The attempts to resolve the dispute by Senator's John Tyler and Stephen Douglas only added to the tension. The Tyler plan would see Kansas admitted as a free state in return for stringent enforcement of a fugitive slave act, which would see help given to slave owners in order to help in the return of their slaves. The act passed the House by 129-105, and the Senate by 33-29 in September 1854. However, in a surprise use of the Nullification Act of 1834 by the Massachusetts legislature, the plan was struck down in Massachusetts in October. An enraged Vice President Davis denounced "this act of radical northern perfidy, designed to split the nation asunder". The Democratic-Republicans however were approaching levels of disastrous unpopularity in the North. In 1854, the Republicans won 115 seats in the House with the Democratic-Republicans reduced to 76. The Nationals fell to only 31 seats, although they held onto states that were turning into bastions for them, such as Maryland, Kentucky and Delaware. The Senate was transformed into a situation of 23 Republicans, 30 Democrats and 8 Nationals, with one so-called Constitution Party Senator being elected in Texas (Sam Houston).

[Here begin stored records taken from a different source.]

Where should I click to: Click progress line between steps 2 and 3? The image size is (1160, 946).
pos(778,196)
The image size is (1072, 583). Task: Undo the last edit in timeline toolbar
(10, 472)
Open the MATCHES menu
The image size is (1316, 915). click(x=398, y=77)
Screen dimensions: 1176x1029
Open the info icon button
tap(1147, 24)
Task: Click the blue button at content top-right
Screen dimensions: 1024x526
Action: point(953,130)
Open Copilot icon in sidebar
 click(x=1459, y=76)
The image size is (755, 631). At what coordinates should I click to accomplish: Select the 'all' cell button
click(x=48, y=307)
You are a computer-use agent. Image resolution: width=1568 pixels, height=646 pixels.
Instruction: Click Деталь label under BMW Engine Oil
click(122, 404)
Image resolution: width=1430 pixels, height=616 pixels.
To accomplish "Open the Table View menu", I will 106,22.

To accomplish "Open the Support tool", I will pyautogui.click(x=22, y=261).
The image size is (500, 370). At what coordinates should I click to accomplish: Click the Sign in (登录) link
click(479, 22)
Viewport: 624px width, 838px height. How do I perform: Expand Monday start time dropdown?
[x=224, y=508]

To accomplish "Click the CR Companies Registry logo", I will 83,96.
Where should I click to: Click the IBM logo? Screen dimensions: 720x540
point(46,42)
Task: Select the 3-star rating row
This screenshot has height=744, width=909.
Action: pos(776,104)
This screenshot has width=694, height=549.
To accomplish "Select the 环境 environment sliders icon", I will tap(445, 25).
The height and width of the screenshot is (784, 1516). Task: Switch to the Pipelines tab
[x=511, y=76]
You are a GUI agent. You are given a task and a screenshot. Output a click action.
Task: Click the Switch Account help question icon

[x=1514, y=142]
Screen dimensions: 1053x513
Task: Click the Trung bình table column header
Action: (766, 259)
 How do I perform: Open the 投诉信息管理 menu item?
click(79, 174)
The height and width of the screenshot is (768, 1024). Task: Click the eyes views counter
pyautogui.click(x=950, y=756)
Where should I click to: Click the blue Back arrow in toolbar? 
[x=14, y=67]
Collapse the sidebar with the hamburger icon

The remainder of Cass's term was difficult to say the least. More states (New York, Ohio, Connecticut and Rhode Island) nullified the Tyler Plan. Cass almost lost his life due to an assassination attempt in June 1855. Meanwhile, stories of "bleeding Kansas" haunted his Presidency. Cass decided not to seek a third term in 1856, and thus the way opened up for his loyal, and as yet untainted Treasury Secretary, James Buchanan.

1856
The Democratic-Republican nomination devolved into a battle for the prize between 3 contenders. Chief Justice and former President Levi Woodbury attempted to win the nomination, talking up his experience and apparent moderation. However there was never any real enthusiasm for him as President. Vice President Jefferson Davis ran as the "candidate of the south". However there was little enthusiasm for him in the north, and also many did not think he could win a general election. Treasury Secretary James Buchanan seemed the strongest candidate, but no-one could reach the 2/3rds that was required for nomination. Woodbury withdrew and supported Buchanan, and Davis later decided he couldn't win and threw his delegates to Buchanan. The convention chose Senator William A. Graham of North Carolina to be Buchanan's running mate. Meanwhile the Republican Party easily nominated Governor John C. Fremont of California and Senator Simon Cameron of Pennsylvania as its ticket. The National Party nominated John Bell of Tennessee and Sam Houston of Texas as its ticket.

The campaign was ugly. Fremont denounced Buchanan, Cass, and Vice President Davis as the "triumvirate of traitors" saying that the Democratic-Republicans were planning to extend slavery across the whole country. Buchanan attacked Fremont as "sowing the seeds of discord amongst men who were once brothers in arms" suggesting that a Republican victory would lead to civil war. The National Party meanwhile had refashioned itself as "the party of consensus", with Bell campaigning for a return to "brotherhood" with Bell decrying the others parties as purely sectional ones. In the end however, Buchanan was able to prevail. However, his victory was narrow, and showcased the Republican Party as being the wave of the future.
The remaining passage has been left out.